::: Data for this task :::

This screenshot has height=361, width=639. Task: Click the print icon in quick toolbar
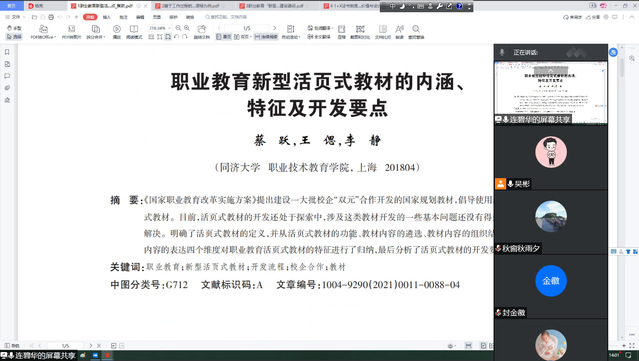51,17
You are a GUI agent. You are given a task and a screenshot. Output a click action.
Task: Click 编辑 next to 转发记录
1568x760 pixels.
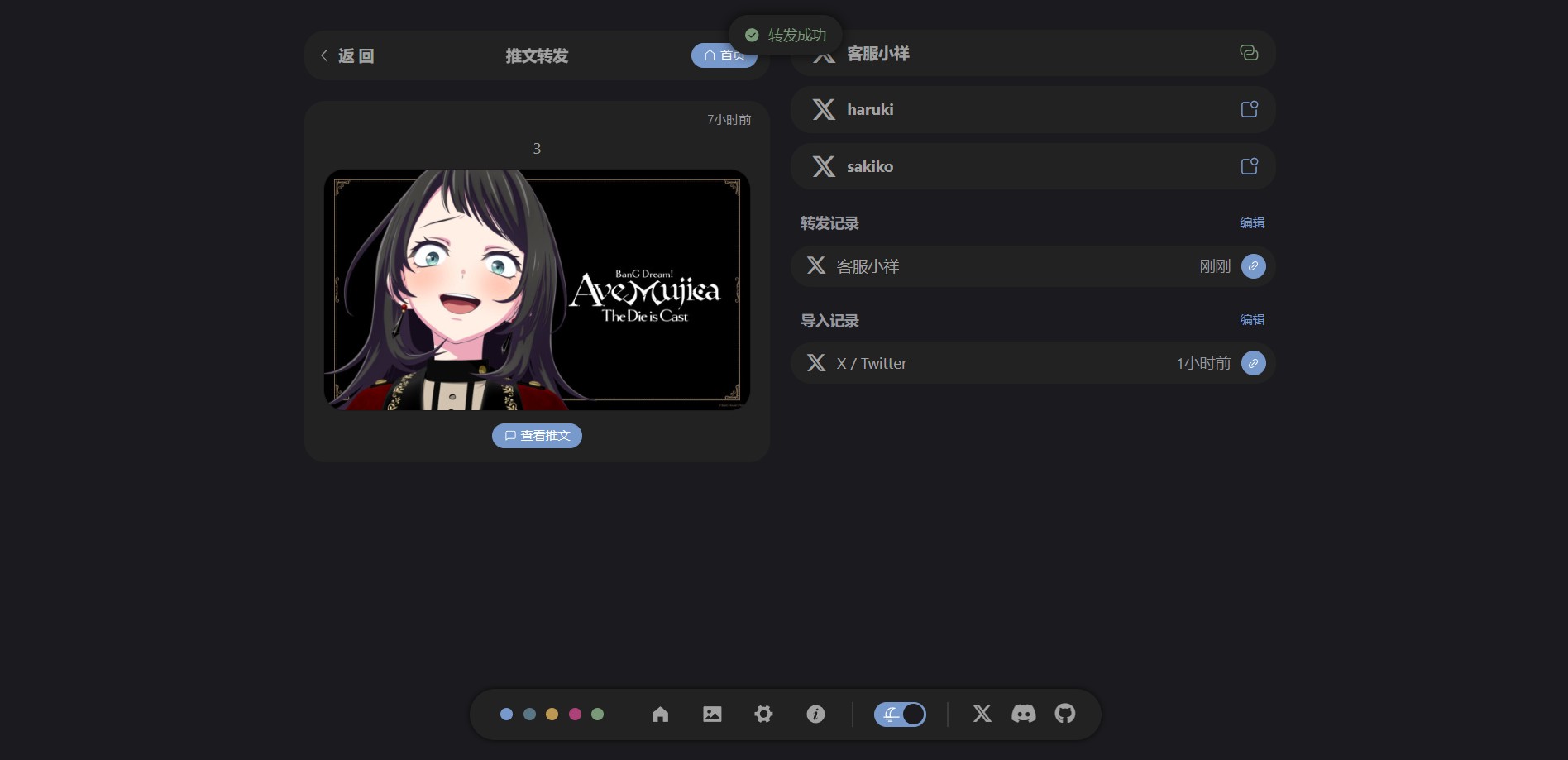pos(1252,222)
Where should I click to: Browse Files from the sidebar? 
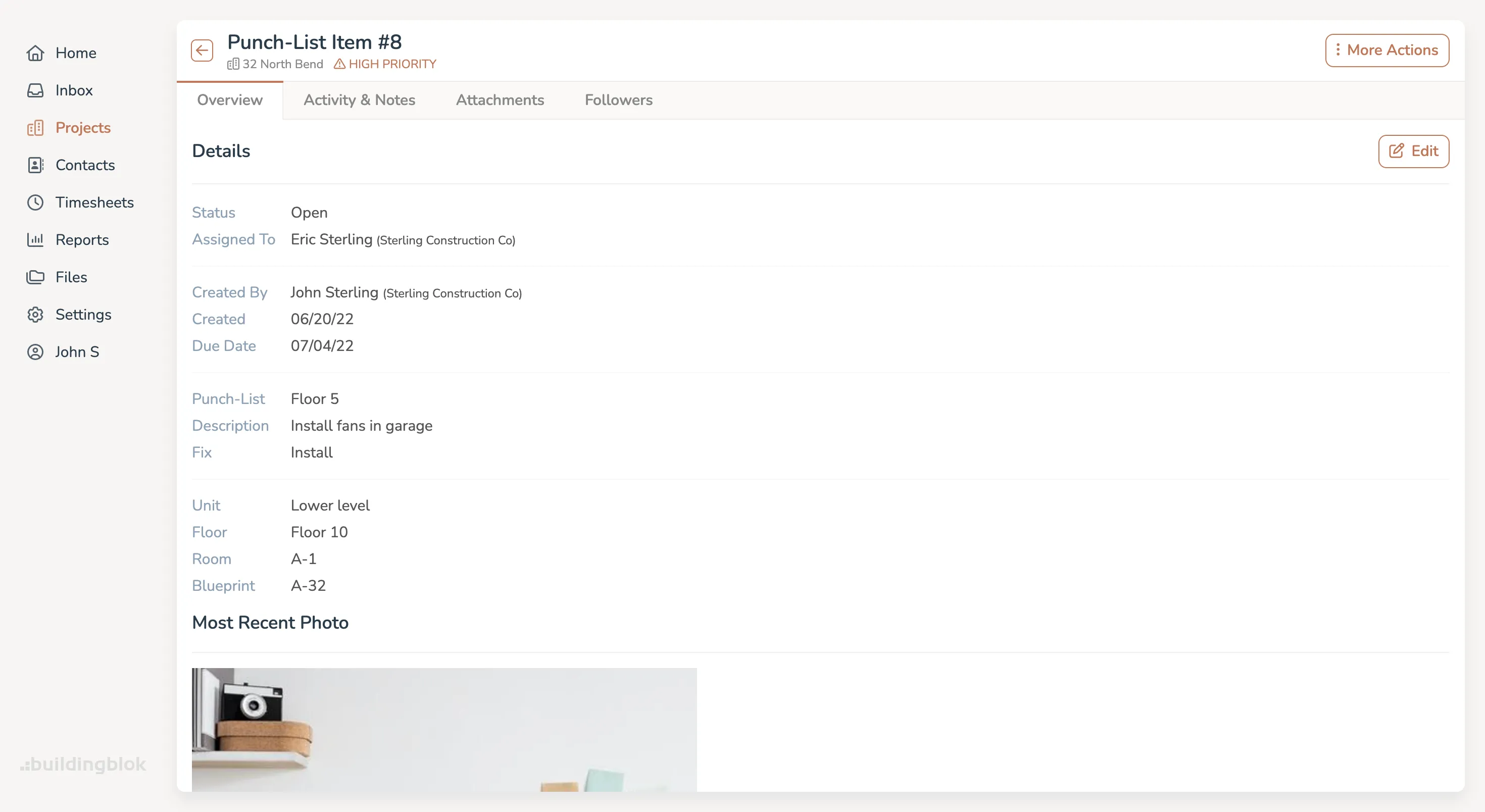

:::

Task prompt:
Write out all the records above again in full, offsetting every coordinate in the answers by 72. Leave the pictures out.

Solution to this exercise:
This screenshot has height=361, width=639. Task: Click the print icon in quick toolbar
123,89
You are a GUI agent. You are given a task and a screenshot. Output a click action.
Task: Click 编辑 next to 转发记录
1568x760 pixels.
pos(1324,294)
Where should I click to: Browse Files from the sidebar? 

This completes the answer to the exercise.